Figure 6: Side-by-side comparison of outputs from Run 14 (25 images, 400 epochs, highest metric scores) and Run 3 (400 images, 25 epochs, lower metric scores). Despite dominating on every automated metric, Run 14 exhibits visible artifacting (edge ringing / oversharpening, anatomical inconsistencies, feature repetition, loss of fine detail). Run 3 produces outputs that demonstrate learned understanding of the character's features, proportions, and stylistic variation.

This is the critical disconnect: In our evaluation, Run 14 wins on metrics but loses on visual quality. The model has learned to produce outputs that are numerically similar to the reference set (high CLIP cosine similarity, low LPIPS distance) without faithfully reproducing what a human would recognize as a high-quality rendition of the character.

This finding has two implications:

CLIP identity and LPIPS are necessary but not sufficient for evaluating LoRA quality. A model that scores well on these metrics may still produce visually unsatisfying outputs, especially when epoch counts are extreme.
The "small datasets are better" heuristic is self-reinforcing. Practitioners who evaluate LoRAs by metric alone will consistently prefer overtrained models. Only visual inspection, or more sophisticated evaluation methods, breaks the cycle.

5. Discussion

5.1 Why Smaller Datasets Look "Better" on Paper

Practitioners often report that smaller, highly-curated datasets produce "better" LoRAs. Our data shows this is an artifact of overtraining that flatters automated metrics:

A 25-image dataset at batch size 1 trains for 400 epochs vs. 25 epochs for the 400-image dataset
The model sees each training image 16× more often
CLIP identity rises (~0.87–0.89) because the model's outputs converge toward the training distribution
Yet LPIPS identity, the perceptual distance metric, shows almost no meaningful relationship with epoch count (R² = 0.011; adjusted R² < 0), indicating that the perceptual quality gains do not keep pace with CLIP-level gains
Visual inspection (Section 4.6) further reveals that the highest-scoring run exhibits artifacts that identity metrics fail to capture

The asymmetry between CLIP and LPIPS responses to epoch count is the key signal. CLIP identity rises strongly with epochs (R² = 0.689) while LPIPS identity is essentially flat. This means overtraining inflates semantic similarity scores without proportional perceptual improvement; a form of shallow memorization that standard evaluation pipelines reward rather than penalize.

This doesn't mean small datasets are useless; curation quality matters enormously. But the raw "higher CLIP score = better model" heuristic is misleading when epoch counts differ by an order of magnitude.

5.2 Batch Size Is Nearly Irrelevant

The correlation of log(batch_size) with CLIP identity is −0.02, effectively zero. This directly challenges recommendations like "batch size = 4" from Hong & Choo (2025), which were derived from a different domain (architectural massing generation on SD 1.5) and clearly do not generalize to character LoRA training on anime-focused SDXL checkpoints. Notably, Hong & Choo themselves acknowledged this limitation, stating that they "did not analyze in detail the changes in model performance according to combinations of hyperparameter settings for Batch Size, Epoch, and Repeats."

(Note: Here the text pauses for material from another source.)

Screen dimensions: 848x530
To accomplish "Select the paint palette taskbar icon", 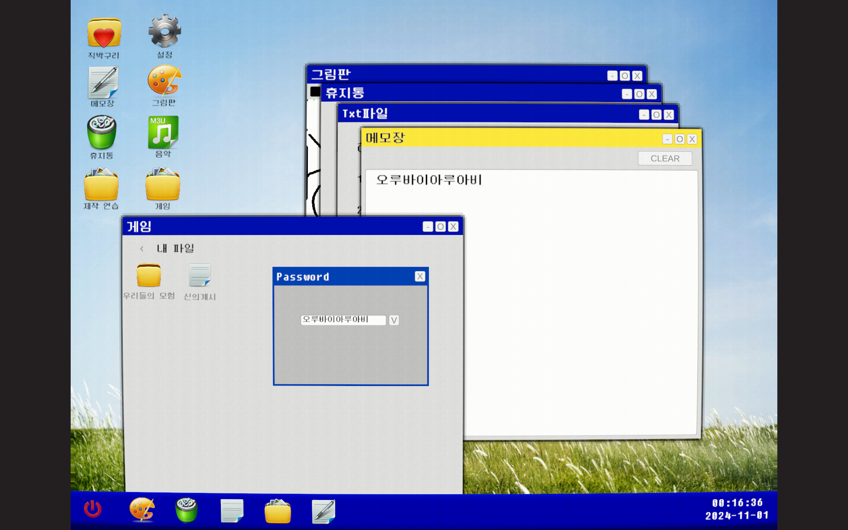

Interestingly, Lee & Lee (2026) found that batch size does significantly affect LoRA fine-tuning of LLMs for mathematical reasoning, with an optimal batch size that varies by dataset scale. The discrepancy with our null result may reflect fundamental differences between language model fine-tuning (where batch size interacts with gradient noise and learning rate) and diffusion model LoRA training (where the per-image exposure via epochs dominates). This suggests batch size sensitivity is domain-dependent, a finding consistent with Lee & Lee's finding that the optimal batch size is sensitive to dataset scale, the one factor for which they could not establish reliable transferability.

Batch size does have a practical effect: it determines VRAM requirements. Practitioners on limited hardware can safely use batch size 1 without meaningful quality loss.

5.3 The Gap Between Metrics and Visual Quality

Perhaps the most important finding is that automated metrics and visual quality diverge at high epoch counts. Run 14 achieves the best scores on CLIP identity, LPIPS identity, and FID, yet produces visibly inferior outputs compared to Run 3 (Section 4.6).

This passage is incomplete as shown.